What is needed is an exact copy of the records below, minus any pictures.
Stored data START
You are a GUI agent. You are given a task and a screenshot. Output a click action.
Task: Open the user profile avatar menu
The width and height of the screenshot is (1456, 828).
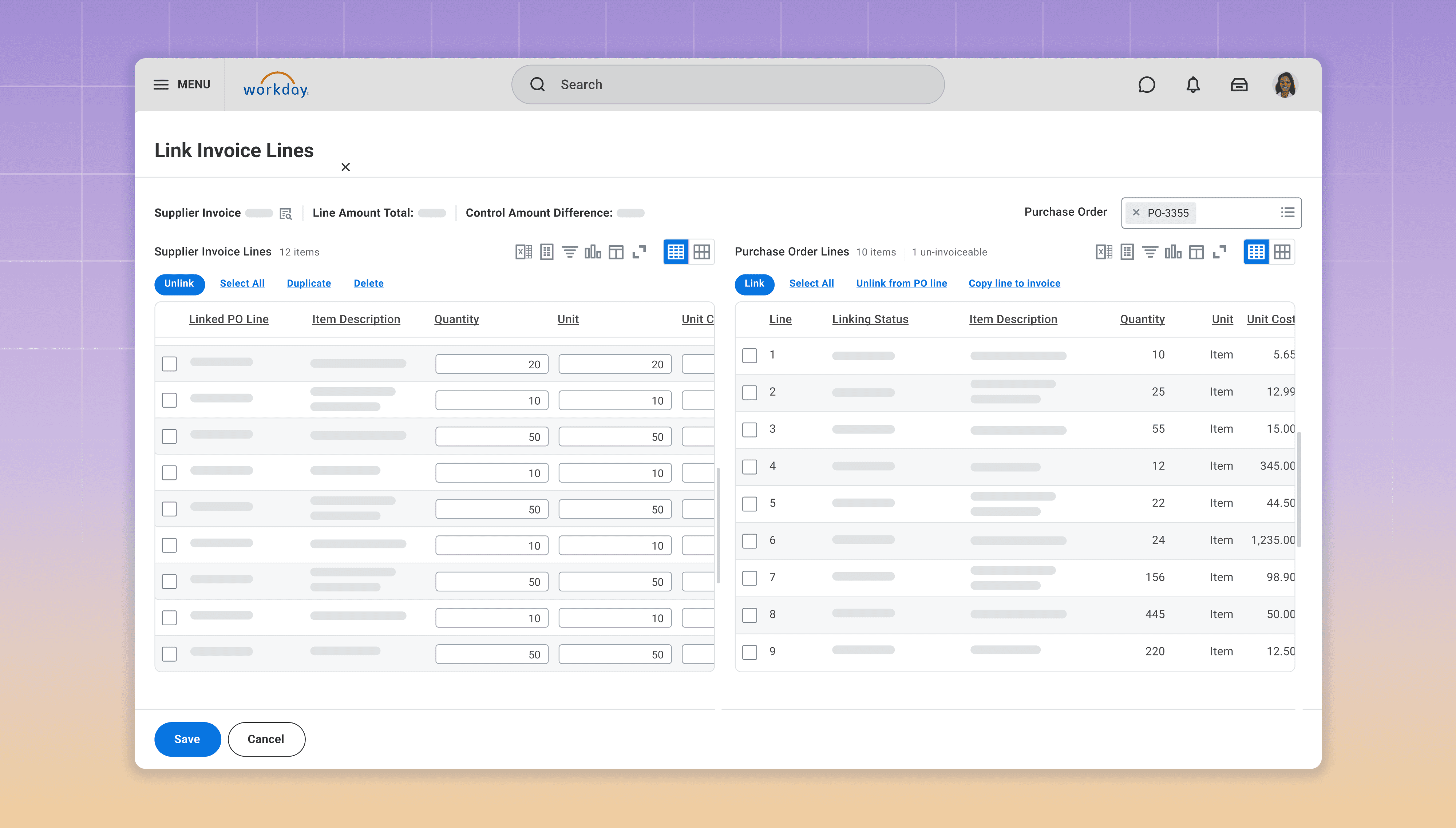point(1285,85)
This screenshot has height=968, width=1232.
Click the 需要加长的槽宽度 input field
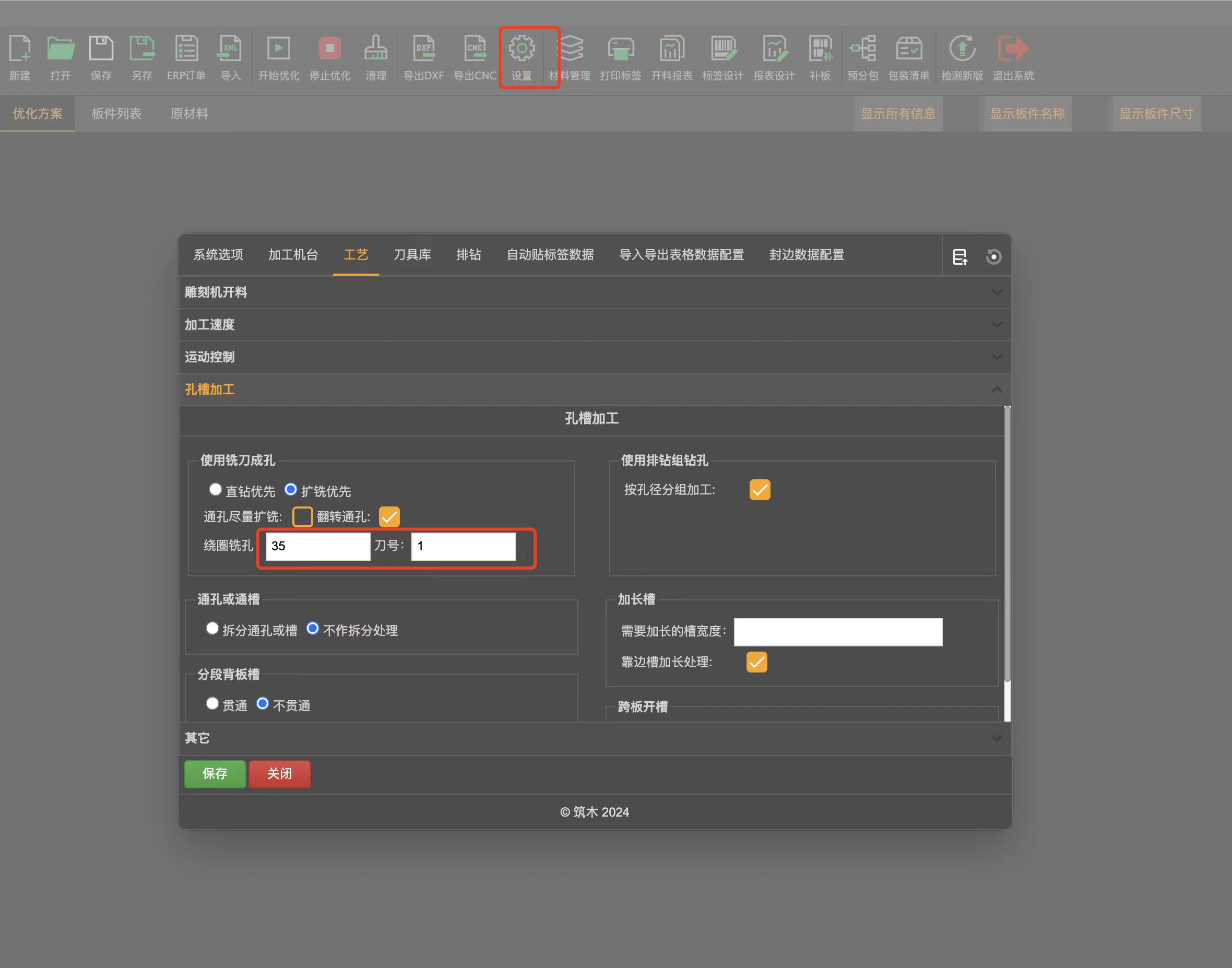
Stored data END
» **Reply to the task**
You are a GUI agent. You are given a task and a screenshot. Output a click action.
Task: Open the user profile avatar menu
The width and height of the screenshot is (1456, 828).
point(1285,85)
This screenshot has height=968, width=1232.
Click the 需要加长的槽宽度 input field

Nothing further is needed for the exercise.